Bamberg
Geschichte

Gedächtnislücke wird gefüllt

Eine neue Gedenktafel erinnert an das ehemalige Klarissenkloster am Schillerplatz. Die Kaiser-Heinrich-Gilde hat die farbige Tafel gestiftet.
Franz Kohlschein (links) und Werner Zeißner vor der Gedenktafel am Gesindehaus des ehemaligen Klarissenklosters Foto: mkh
Franz Kohlschein will sich mit der Gedächtnislücke vieler Bamberger nicht abfinden. Der rührige Priester und emeritierte Professor für Liturgiewissenschaft an der Otto-Friedrich-Universität hat es sich zur Aufgabe gemacht, die Erinnerung an das ehemalige Klarissenkloster (1340 bis 1803) am Schillerplatz aufzufrischen. Nur das Gesindehaus ist vom Kloster übrig geblieben. Das Monasterium wurde in der Säkularisation aufgehoben, die letzten größeren baulichen Überreste wie die Kirche fielen in der Mitte des 20. Jahrhunderts der Abrissbirne zum Opfer.

"Ich möchte das religiös-kulturelle Gedächtnis in Bamberg lebendig halten", erklärt Franz Kohlschein.

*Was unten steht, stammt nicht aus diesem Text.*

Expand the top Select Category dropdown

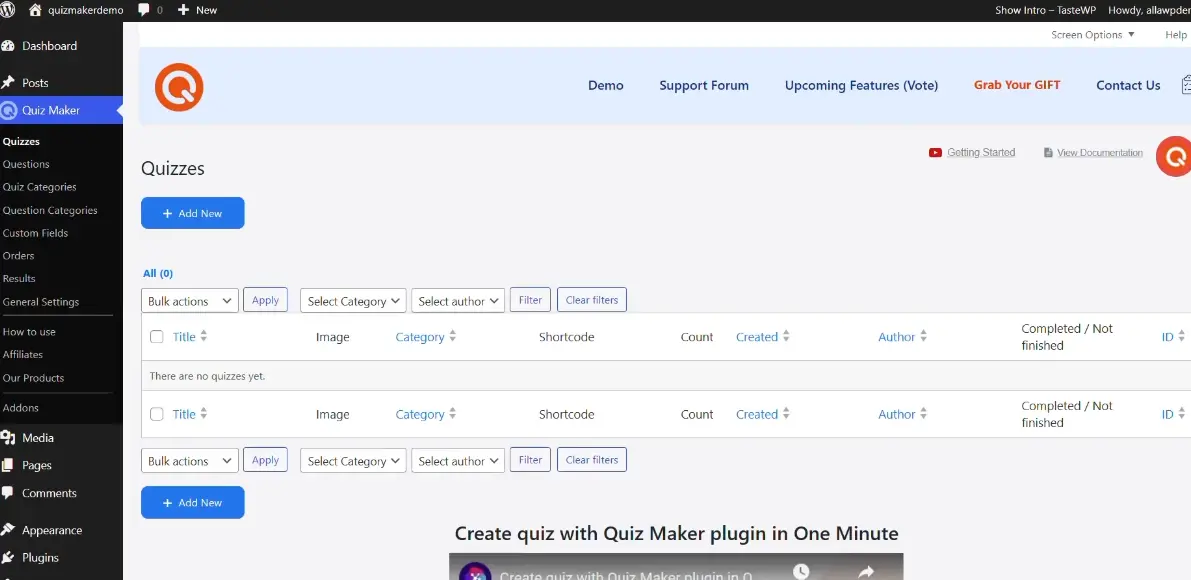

Als Gedächtnisstütze initiierte er eine Gedenktafel, die jetzt am früheren Gesindehaus angebracht wurde: eine kolorierte Zeichnung von 1742, die eine Vorstellung vom weitläufigen Ensemble des Klosters St. Klara gibt.
Der katholische Männerverein "Kaiser-Heinrich-Gilde", dem Franz Kohlschein angehört, stiftete die Gedenktafel anlässlich seines 60-jährigen Bestehens in diesem Jahr. Gilde-Mitglied Norbert Ruß, Vorsitzender des Historischen Vereins Bamberg, sorgte für die Durchführung des Projektes. Auch Werner Zeißner, Vorsitzender der Kaiser-Heinrich-Gilde, unterstützte das Vorhaben tatkräftig.

Der erläuternde Text auf der Tafel geht neben den historischen Fakten auf die beiden Klarissen ein, die "wegen ihrer Frömmigkeit und Nächstenliebe im Ruf der Heiligkeit" starben, nämlich die Klostergründerin Katharina Zollner (ca. 1327 bis 1375) und die hochadlige Äbtissin Dorothea von Brandenburg (1471 bis 1520). "Die beiden Frauen verdienen es, in den Bamberger diözesanen Heiligenkalender aufgenommen zu werden", meint Franz Kohlschein. Derzeit "fehlen sie noch darin", weiß er. Demnächst will er bei Erzbischof Ludwig Schick einen entsprechenden Vorstoß angehen: "Die beiden heiligen Nonnen haben das verdient."